A research team at Vanderbilt University Mass Spectrometry Research Center has developed the Molecular Image Fusion software system, that by fusing spatial correspondence between histology and imaging mass spectrometry (IMS) measurements and cross-modality modeling, can predict ion distributions in tissue at spatial resolutions that exceed their acquisition resolution. The prediction resolution can even exceed the highest spatial resolution at which IMS can be physically measured. This software has been successfully tested on different IMS datasets and can be extended to other imaging modalities like MRI, PET, CT, profilometry, ion mobility spectroscopy, and different forms of microscopy.
A typical IMS experiment collects both IMS measurements and stained microscopic images of the tissue section or a matching serial tissue section. Current state-of-the-art in examining cross-modality patterns in molecular imaging modalities is to overlay images coming from different imaging sources and to leave the recognition of any cross-modality patterns and relationships to the human observer, which may be time consuming, costly, and prone to errors. There is no suitable mapping software to accurately map imaging modalities across the platforms and measurement technologies.
The Molecular Image Fusion software tool consists of a system that takes the measurements made by two or more molecular imaging modalities and exhaustively captures the cross-correlating patterns and relationships between these observations in a rigorous mathematical model. Once this cross-modality model has been established, the system uses the model to achieve one or more predictive, preprocessing, filtering, or discovery tasks across multiple data sources.
Molecular Image Fusion software predicts ion distributions in tissue at spatial resolutions that exceed their acquisition resolution. Picture shows a sub-micron prediction of the distribution of ion m/z 828.6 in mouse brain, achieved by Molecular Image Fusion using H&E stained microscopy at 0.33 μm and an IMS measurement on a neighboring tissue section acquired at 10 μm.
Predictions of IMS values are applicable where conducting a physical high-resolution IMS measurement is unpractical (e.g. measurement time, instrument stability), uneconomical (e.g. laser wear, detector deterioration), or even infeasible (e.g. spatial resolution below laser bandwidth, low SNR).
Additionally, image fusion allows for modality-specific patterns to be separated from patterns corroborated across the modalities, benefitting both low-level preprocessing (e.g. de-noising) and high-level interpretation (e.g. increasing confidence in biological and sample patterns supported by multiple measurement principles).
Technology Development Status
The source code for the proof-of-concept method implementation using various test examples has been developed. Ongoing development of the software for applications in MRI, PET, CT, profilometry, ion mobility spectroscopy modalities, and for different forms of microscopy (e.g. phase, DIC).
Intellectual Property Status
Provisional patent application filed in 2012.

Pixel coordinate grounding data:
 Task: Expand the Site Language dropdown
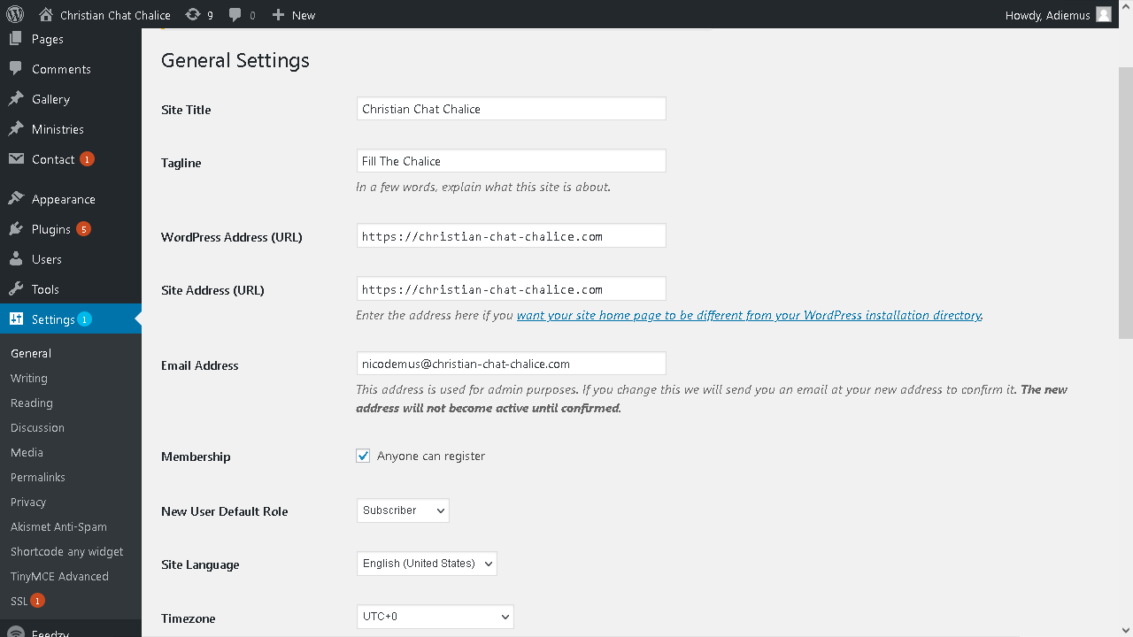pos(427,564)
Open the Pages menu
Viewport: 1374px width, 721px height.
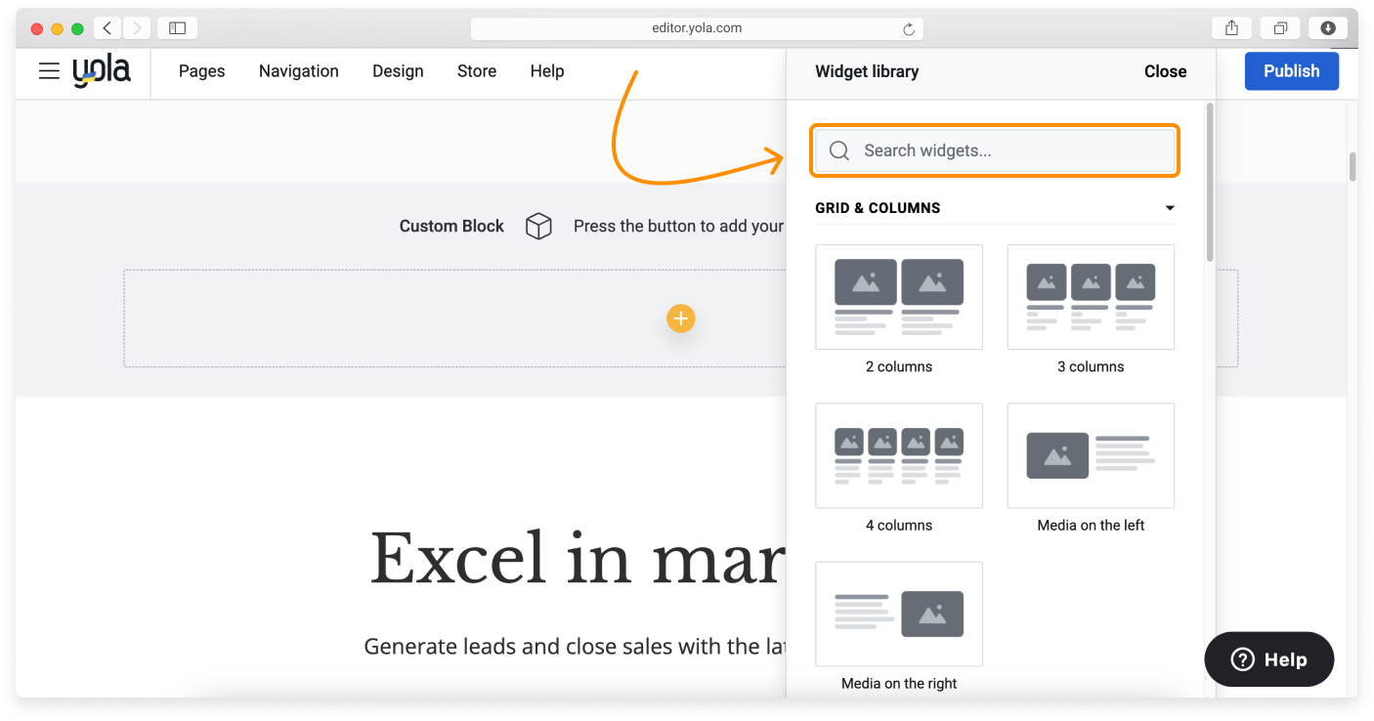(201, 71)
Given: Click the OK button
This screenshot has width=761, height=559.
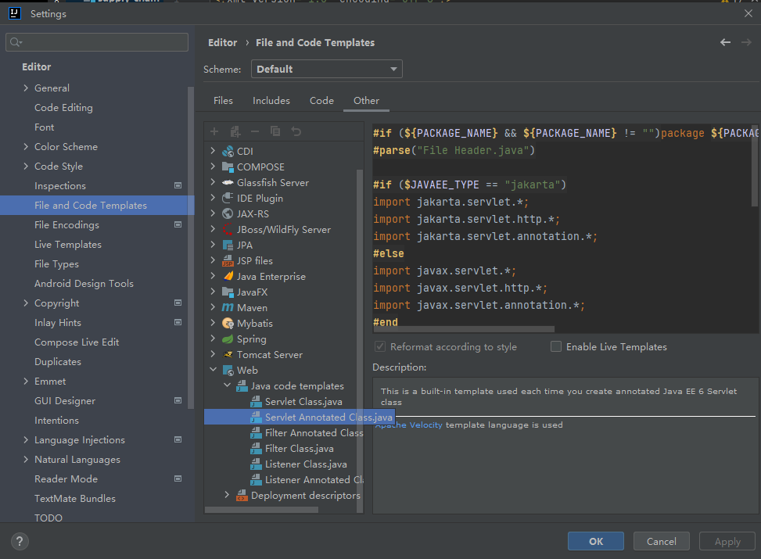Looking at the screenshot, I should pyautogui.click(x=595, y=541).
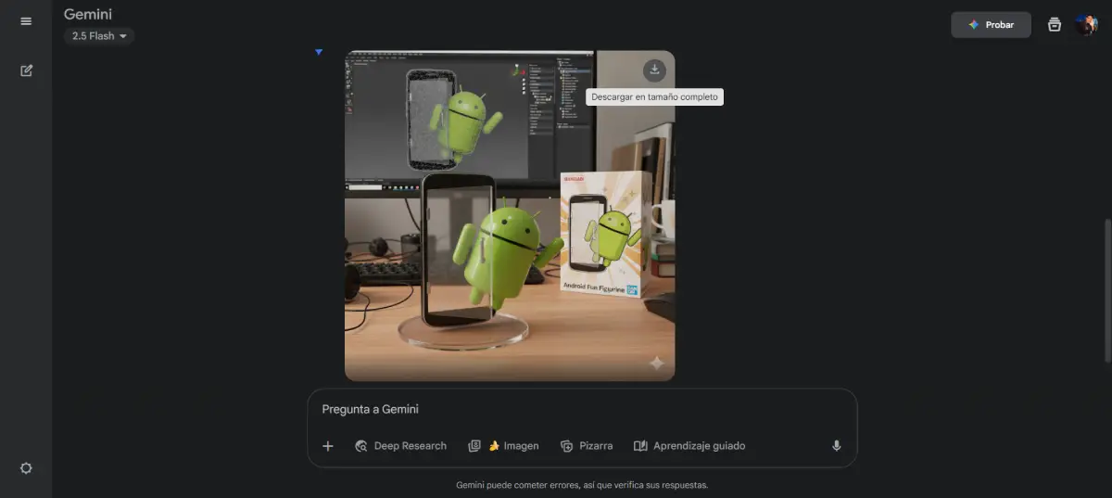The height and width of the screenshot is (498, 1112).
Task: Start a new chat with pencil icon
Action: pyautogui.click(x=26, y=70)
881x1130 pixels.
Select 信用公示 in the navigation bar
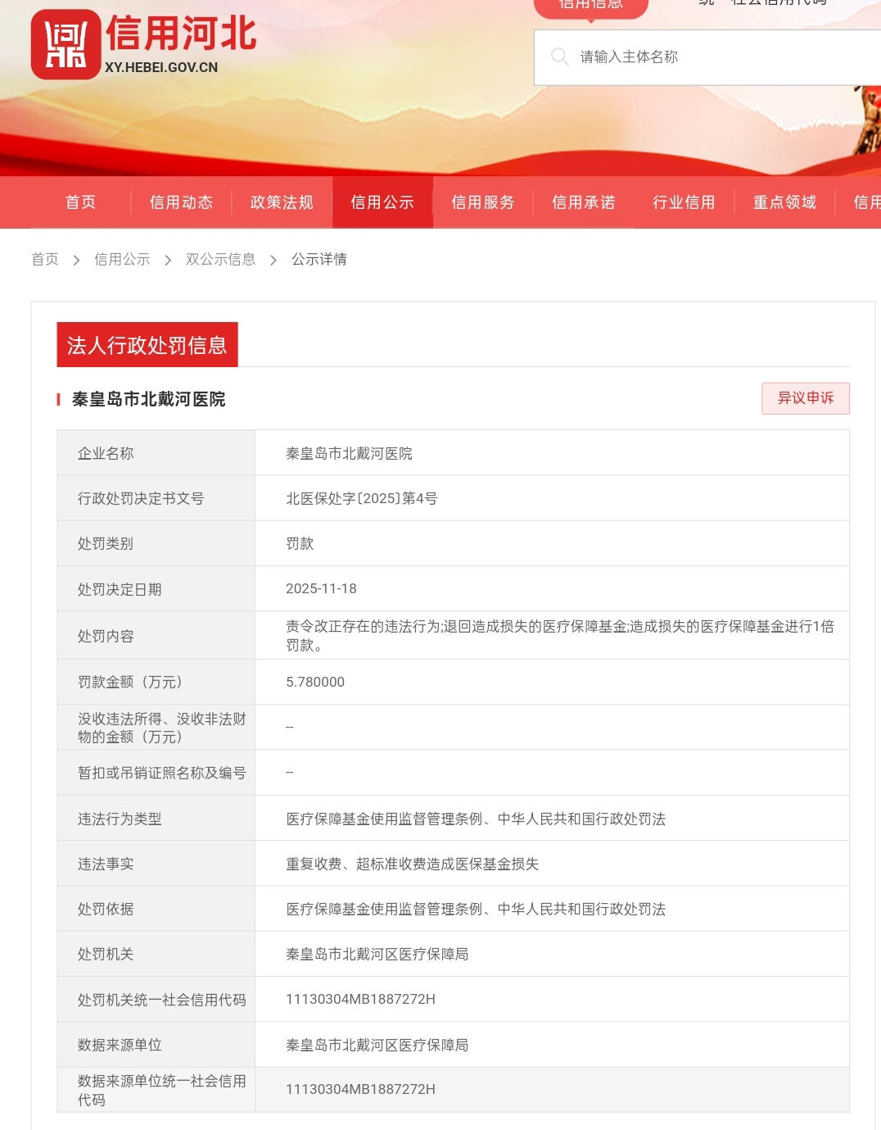pyautogui.click(x=382, y=202)
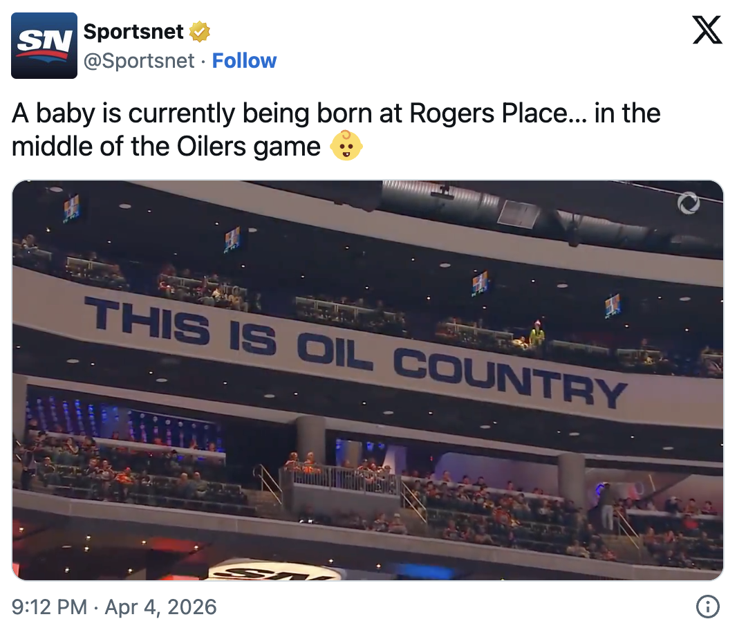The image size is (737, 628).
Task: Open the 9:12 PM timestamp link
Action: pos(49,607)
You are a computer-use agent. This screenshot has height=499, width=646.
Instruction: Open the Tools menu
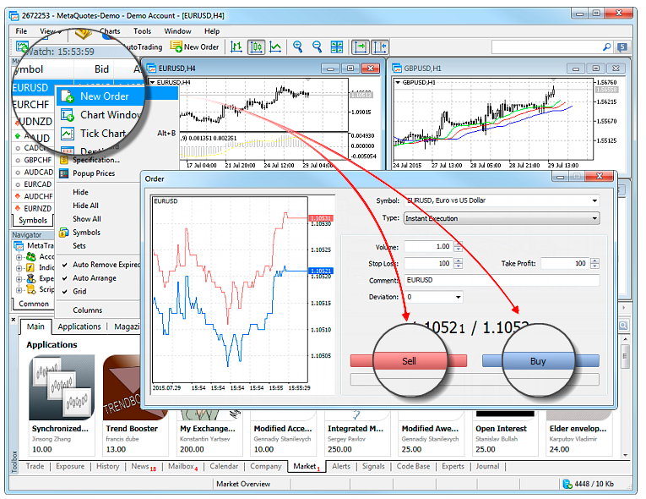[142, 31]
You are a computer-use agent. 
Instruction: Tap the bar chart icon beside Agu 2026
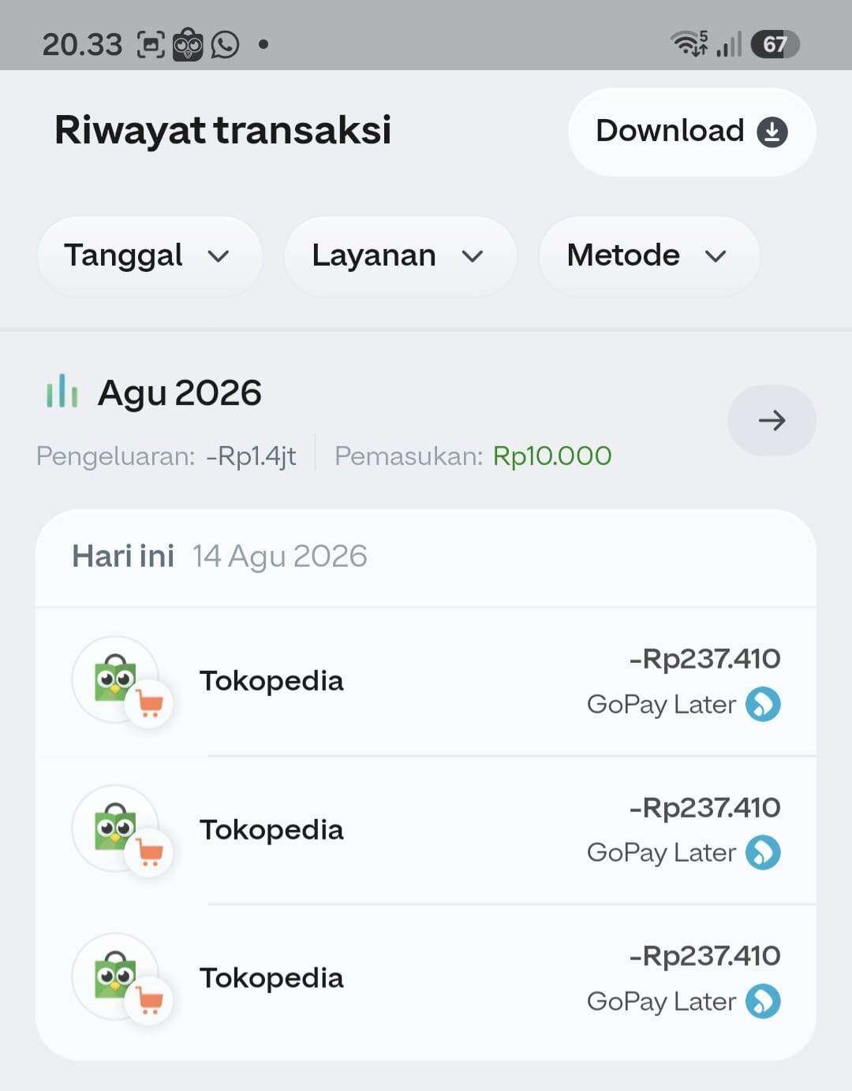[x=62, y=392]
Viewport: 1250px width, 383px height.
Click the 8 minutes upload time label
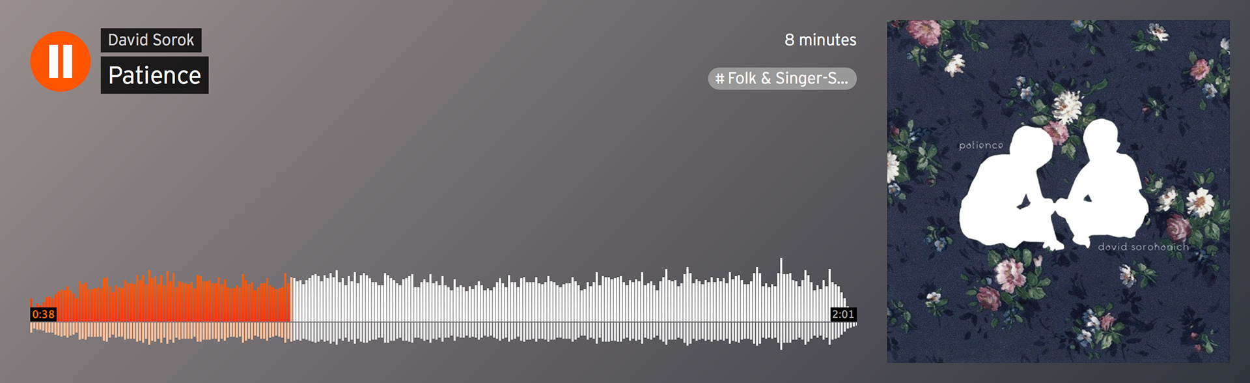(820, 40)
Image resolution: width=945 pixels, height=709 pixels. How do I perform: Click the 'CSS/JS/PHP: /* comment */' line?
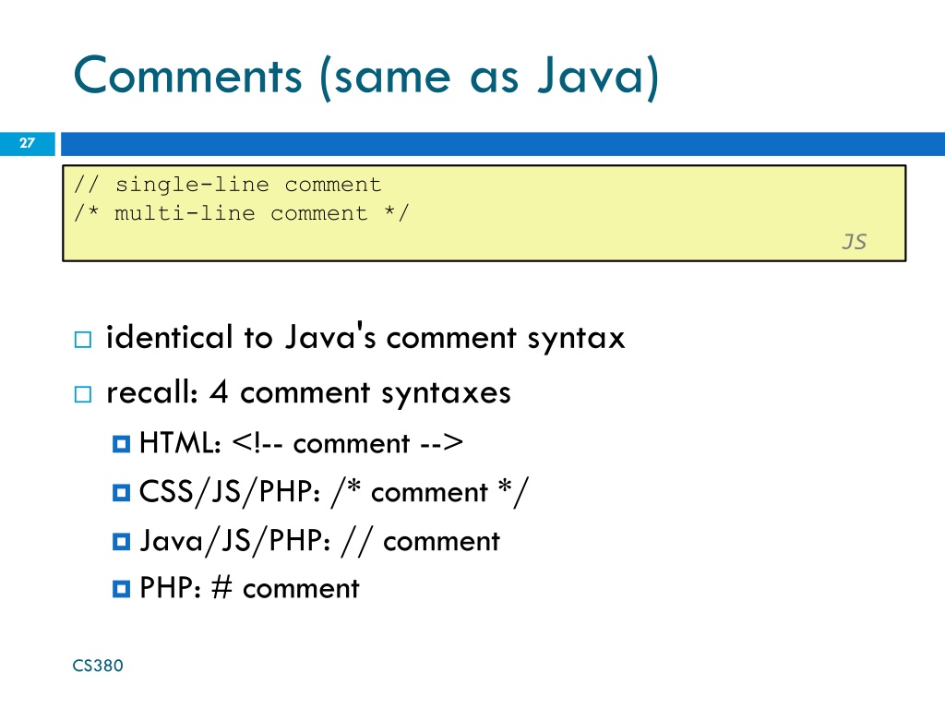(334, 492)
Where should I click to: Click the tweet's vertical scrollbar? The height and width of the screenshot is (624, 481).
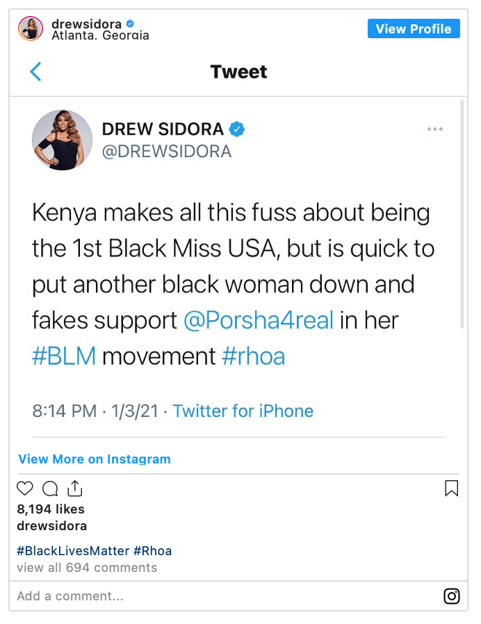[x=462, y=214]
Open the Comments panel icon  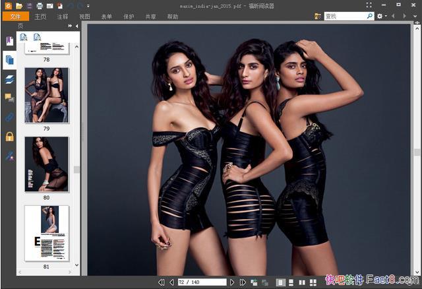pyautogui.click(x=9, y=98)
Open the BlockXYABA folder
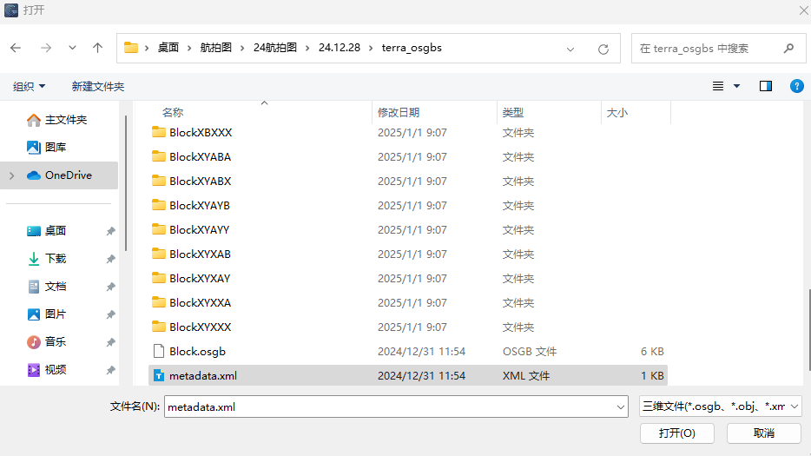Image resolution: width=811 pixels, height=456 pixels. [x=200, y=157]
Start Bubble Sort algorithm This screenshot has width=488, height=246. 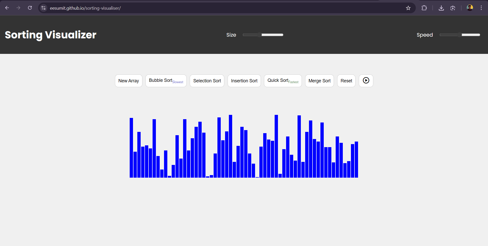(166, 81)
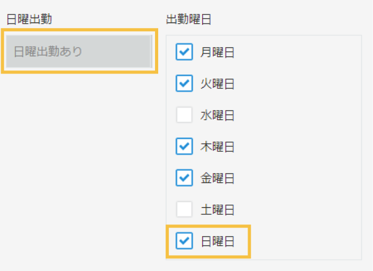The width and height of the screenshot is (373, 271).
Task: Click the 木曜日 label text
Action: 217,147
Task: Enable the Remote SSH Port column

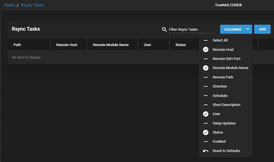Action: coord(226,59)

* **PROBLEM**: Copy the Molecular Image Fusion description from "A research team" up to and including "forms of microscopy.", and update "prediction resolution" to "predicted resolution".

* **OUTPUT**:
A research team at Vanderbilt University Mass Spectrometry Research Center has developed the Molecular Image Fusion software system, that by fusing spatial correspondence between histology and imaging mass spectrometry (IMS) measurements and cross-modality modeling, can predict ion distributions in tissue at spatial resolutions that exceed their acquisition resolution. The predicted resolution can even exceed the highest spatial resolution at which IMS can be physically measured. This software has been successfully tested on different IMS datasets and can be extended to other imaging modalities like MRI, PET, CT, profilometry, ion mobility spectroscopy, and different forms of microscopy.